# [TASK BRIEF]
Render the records below as a two-column CSV with the headers "instruction" and "location", one row per record. Put each text and its answer in a single quoted field, replacing line breaks with spaces.
--- start of DATASET RECORDS ---
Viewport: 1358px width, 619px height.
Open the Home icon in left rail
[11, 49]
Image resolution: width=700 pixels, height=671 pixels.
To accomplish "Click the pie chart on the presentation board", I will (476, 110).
--- end of DATASET RECORDS ---
# [RESULT BELOW]
instruction,location
"Viewport: 1358px width, 619px height. Open the Home icon in left rail","[11, 49]"
"Image resolution: width=700 pixels, height=671 pixels. To accomplish ""Click the pie chart on the presentation board"",","I will (476, 110)."